━━ PAGE EXCERPT

The assassination of Clementa Pinckney and eight members of his church at Emmanuel AME Church in Charleston, S.C. two weeks ago seemed, for a fleeting, almost indiscernable second, to be a wakeup call to America to finally take the reality of violent racism seriously. The multiple murders of young, unarmed black men by police in recent years didn't do it. The acquittal or refusal to indict those police didn't do it. The many examples of day-t0-day racial disparities in the United States has failed to do it for decades. But this singular, vile, shocking act seemed to rouse even some conservatives from their dogmatic slumber of racial ignorance.
This was most clearly manifested in the widespread calls to remove the Confederate Battle Flag from places of prominence around the country, and particularly from government buildings and property, as well as some genuine conversation about the ridiculous and insulting honor that we bestow on the the Confederacy, which was, not to put to fine a point on it, an act of treason undertaken for the sake of preserving slavery.
Yet, it should not be surprising to see that this moment of clarity has begun to produce its inevitable backlash, as the forces of racism have returned to the same tactics they've been using since Reconstruction to attempt to put African Americans "back in their place." This has been seen in the rash of "pro-Confederate flag" events taking place around the country in the past week, but it has been most obvious in the series of African American church burnings that have taken place since the Charleston attacks. This has led to the emergence of the #WhoIsBurningBlackChurches hashtag on Twitter, but thus far, has not been met with a satisfactory answer.
Here is how The Root summarizes the current situation:
Since the June 17 killing of nine people at Emanuel African Methodist Episcopal Church in Charleston, S.C., six predominantly black churches in the South have burned in the past week, including one on Tuesday, causing many on social media to wonder#WhoIsBurningBlackChurches. (Fires have also hit two other churches—College Heights Baptist Church in Ohio and Fruitland Presbyterian Church in Tennessee—but neither is predominantly black.) As of right now, three fires at black churches in three states—Tennessee, Georgia and North Carolina—have been confirmed as arson. Three other church fires are under investigation.

━━━━
━━ INFORMATION PROVIDED

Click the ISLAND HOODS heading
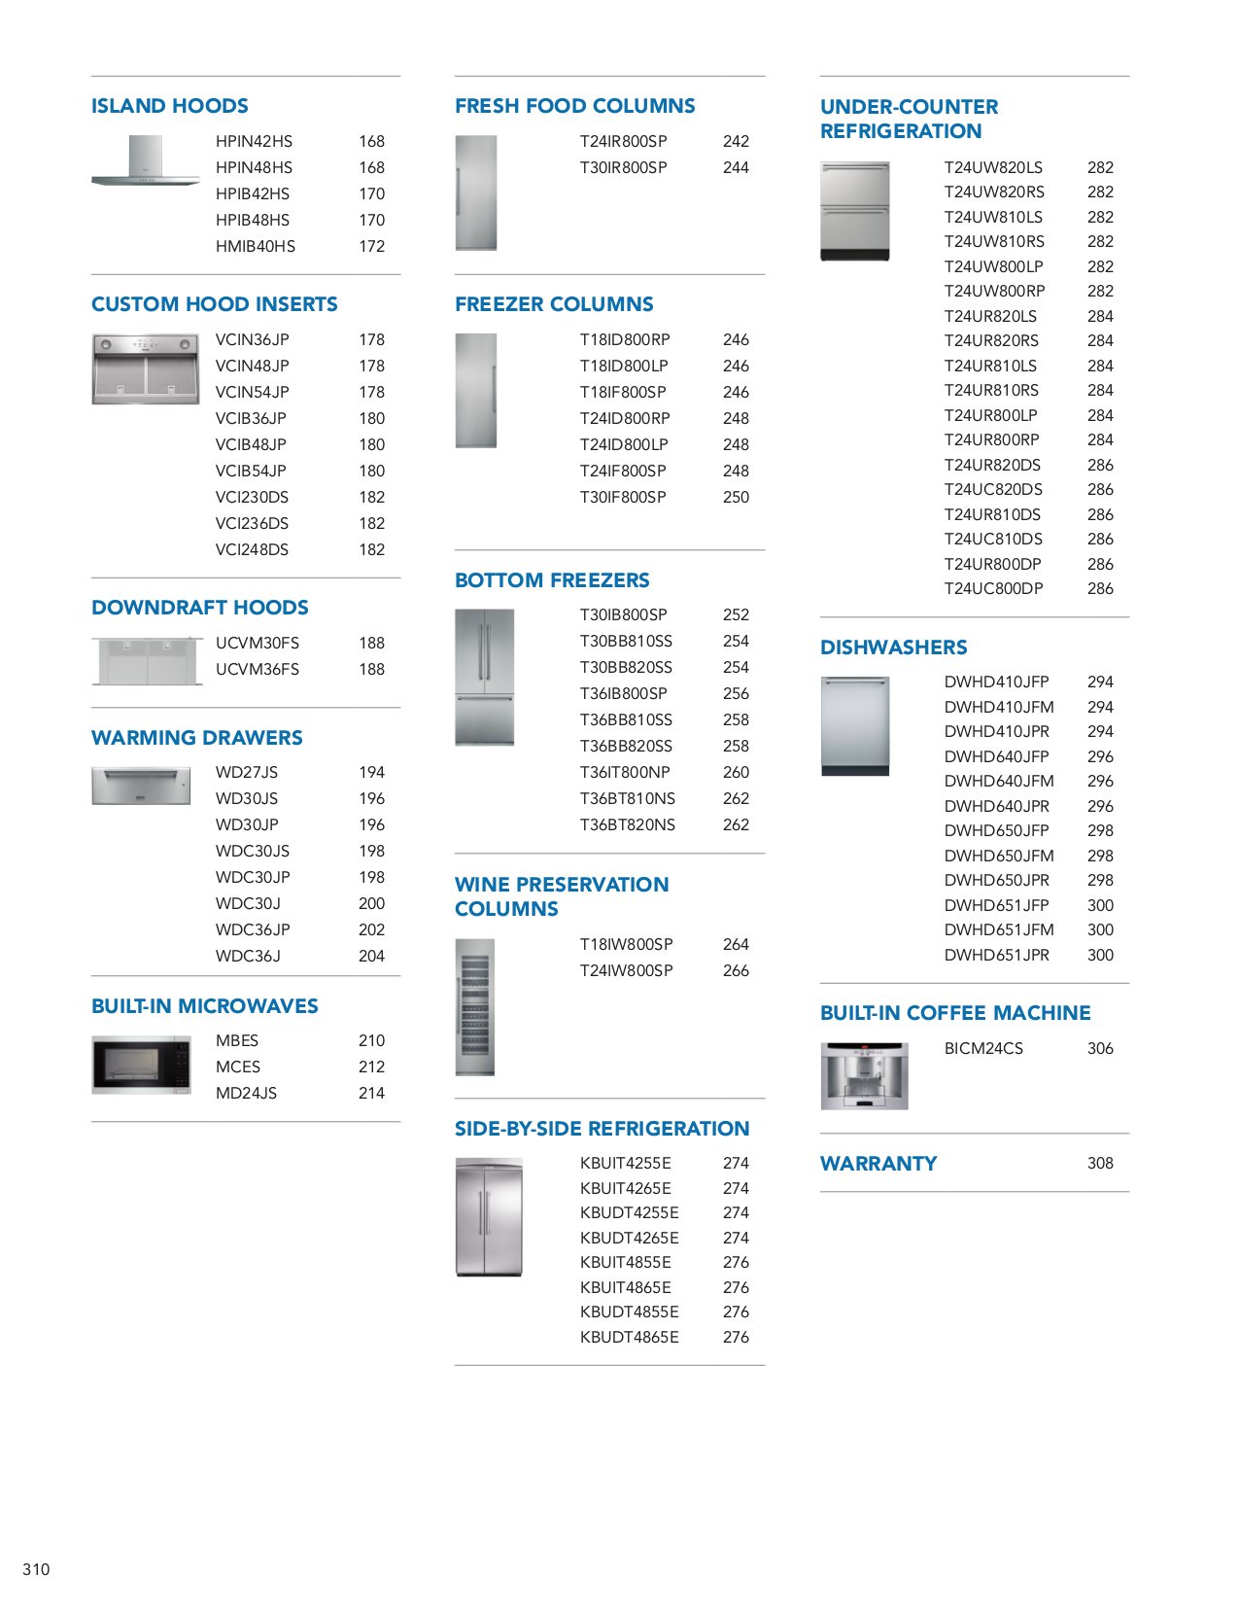pos(169,106)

━━━━

▶ _ASSIGNED TASK A_
Decide whether each statement agrees with the article on the Charleston shooting. For each, answer yes or no and quote the words of the article that settle it.
(i) The Root reports that six predominantly black churches in the South burned in the past week.
(ii) College Heights Baptist Church and Fruitland Presbyterian Church are predominantly black churches.
(iii) All six fires at black churches have been confirmed as arson.
▶ _ASSIGNED TASK B_
Answer these questions from the article on the Charleston shooting.
(i) What hashtag emerged on Twitter?
(ii) According to the writer, what was the Confederacy?
(iii) According to The Root, on what date were the nine people killed at the Charleston church?
▶ _ASSIGNED TASK C_
Resume the article on the Charleston shooting after its final sentence.
The material has no connection to the article on the Charleston shooting.

▶ _WRITTEN ANSWER A_
(i) Yes: "six predominantly black churches in the South have burned in the past week"
(ii) No: "but neither is predominantly black"
(iii) No: "three fires at black churches in three states—Tennessee, Georgia and North Carolina—have been confirmed as arson. Three other church fires are under investigation."

▶ _WRITTEN ANSWER B_
(i) #WhoIsBurningBlackChurches
(ii) An act of treason undertaken for the sake of preserving slavery
(iii) June 17

▶ _WRITTEN ANSWER C_
While there are still many questions unanswered, Mark Potok of the Southern Poverty Law Center suggests that this may be a violent backlash to the renewed attention to racism in the country:
“We’re in a very intense moment in which one man has tried to start a race war,” Mark Potok, a senior fellow at the advocacy firm, told The Daily Beast. “We’re looking at the possibility of a violent backlash building.”
“Certainly we don’t know that they were hate crimes…but it’s possible one or more of these were responses to the defeat of the Confederate battle flag or white supremacists hoping to further the race war Dylann Roof wanted to start,” Potok added.
Whatever the final outcome of these investigations turns up, this, coming on the heels of the murders at Mother Emmanuel Church, demonstrate that there is still much work that needs to be done to heal the wounds of racism in this country. But this will only be possible if we face the reality of it squarely and honestly, and refuse to give aid and comfort to those who want to preserve either the symbols or the social conditions that have emerged from and continue to contribute to racial hatred in the United States.